#### PROVIDED MATERIAL ####

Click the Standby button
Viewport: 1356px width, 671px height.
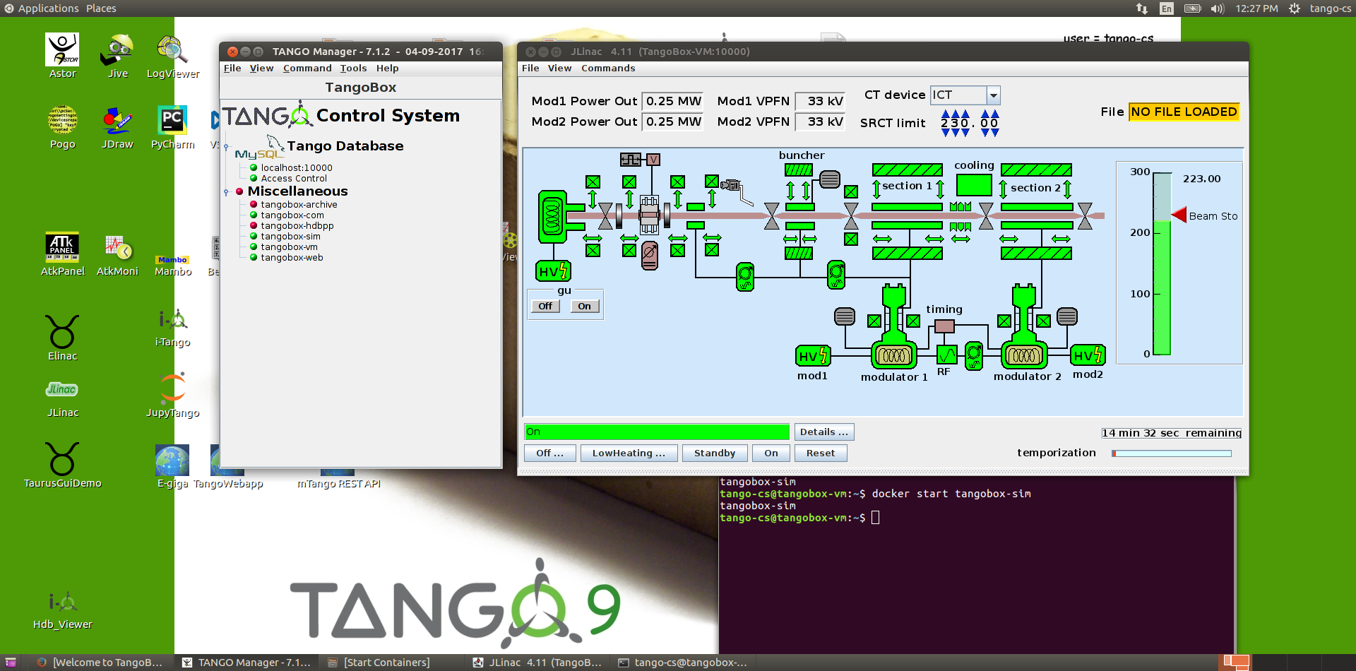[715, 453]
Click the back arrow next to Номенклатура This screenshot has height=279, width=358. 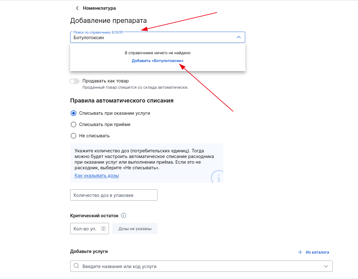click(77, 8)
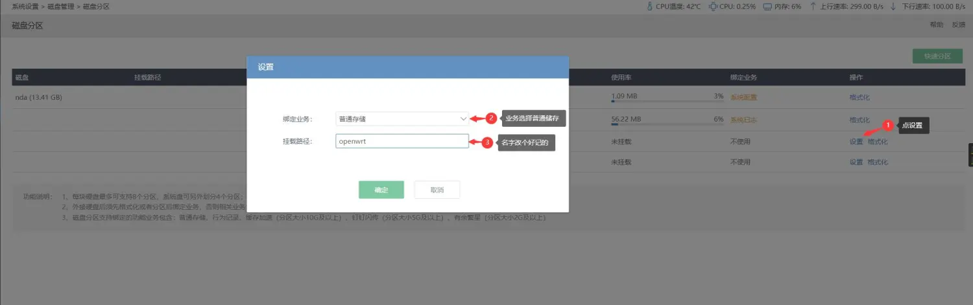Click the 挂载路径 input field containing openwrt
The height and width of the screenshot is (305, 973).
pos(402,141)
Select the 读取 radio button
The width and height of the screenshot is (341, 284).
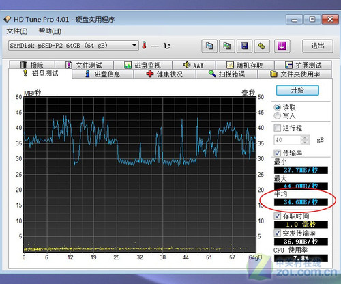(278, 107)
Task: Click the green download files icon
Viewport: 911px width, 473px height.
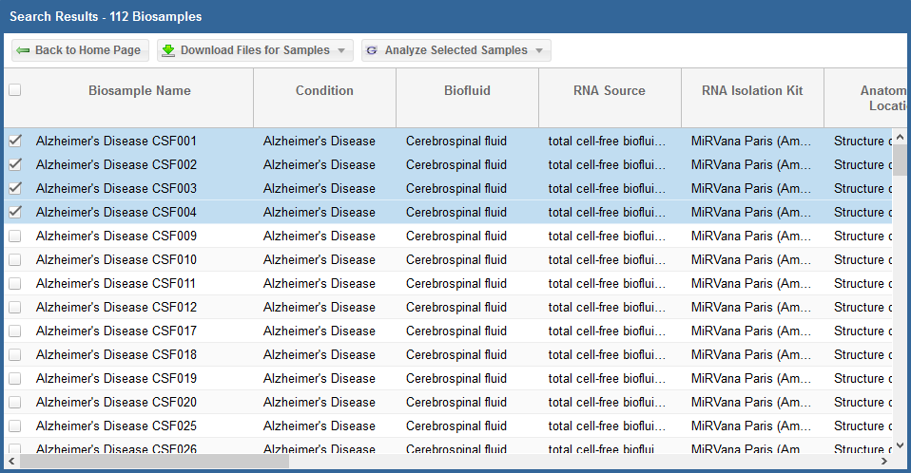Action: pyautogui.click(x=168, y=50)
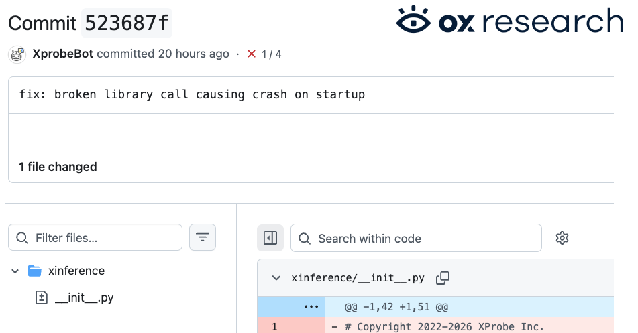Toggle the file tree side panel
Image resolution: width=638 pixels, height=333 pixels.
270,238
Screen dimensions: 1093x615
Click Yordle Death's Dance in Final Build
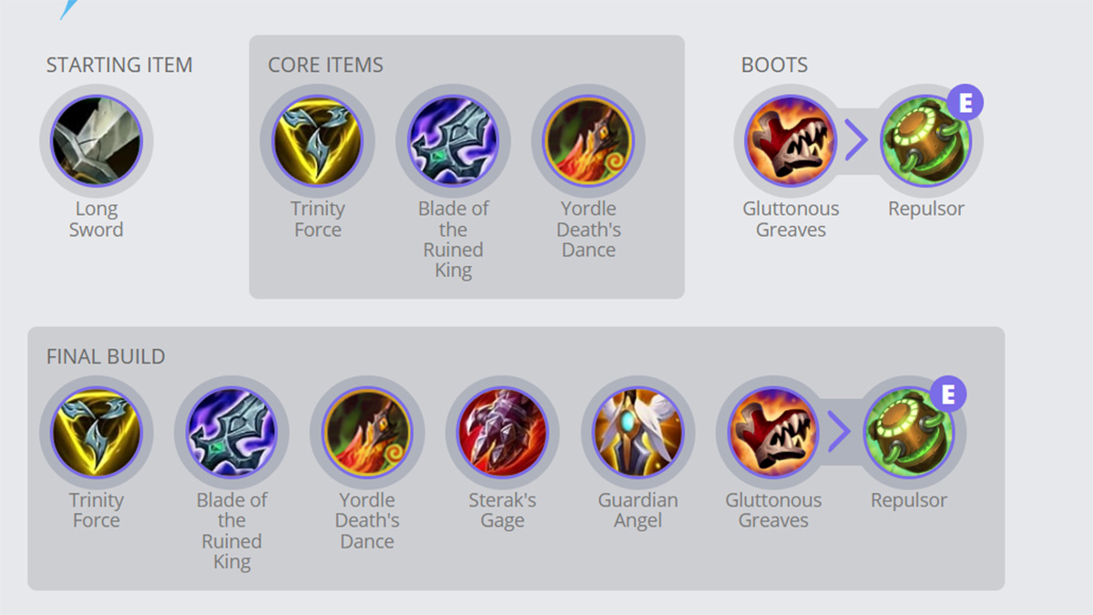(x=367, y=433)
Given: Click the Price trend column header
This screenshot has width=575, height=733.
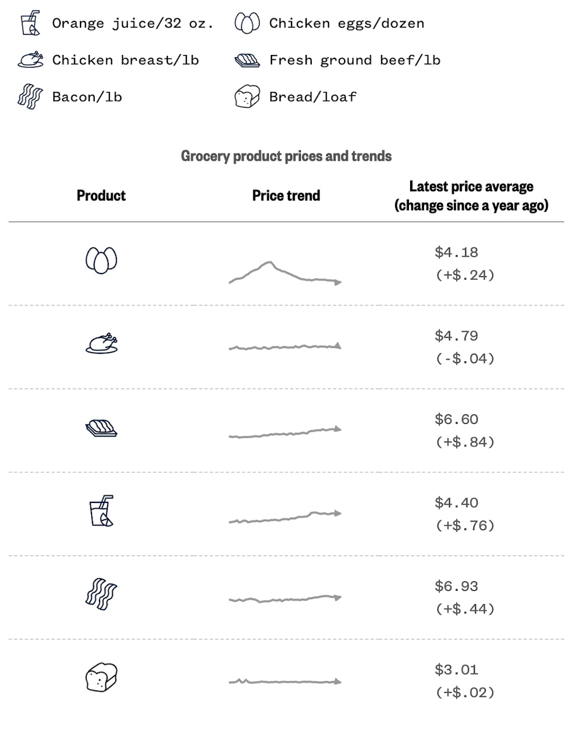Looking at the screenshot, I should point(286,195).
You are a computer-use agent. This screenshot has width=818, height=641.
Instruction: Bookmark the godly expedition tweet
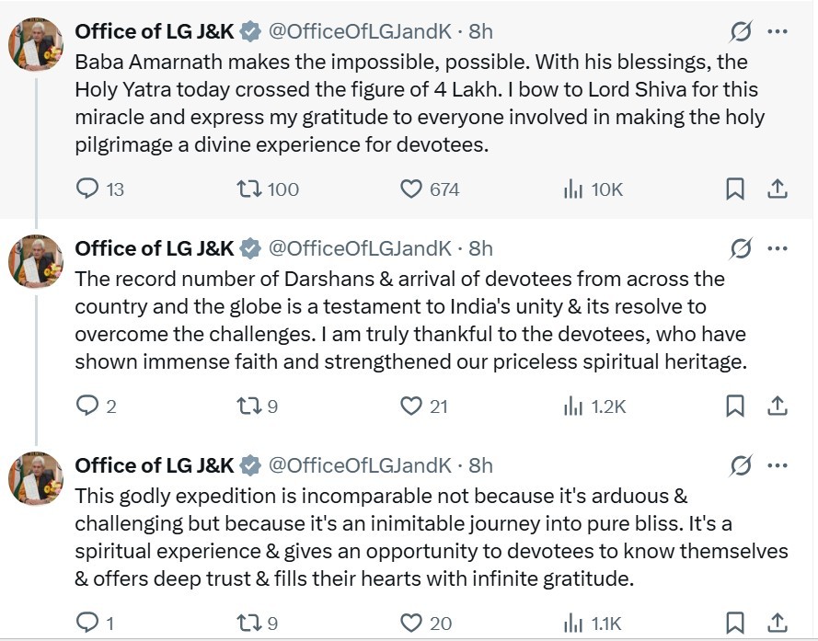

####

* **PROMPT**: Look through the data above. Each line containing the word "button" needs to be copied.

* **WRITTEN REPLY**:
Click the Standby button
Select the 读取 radio button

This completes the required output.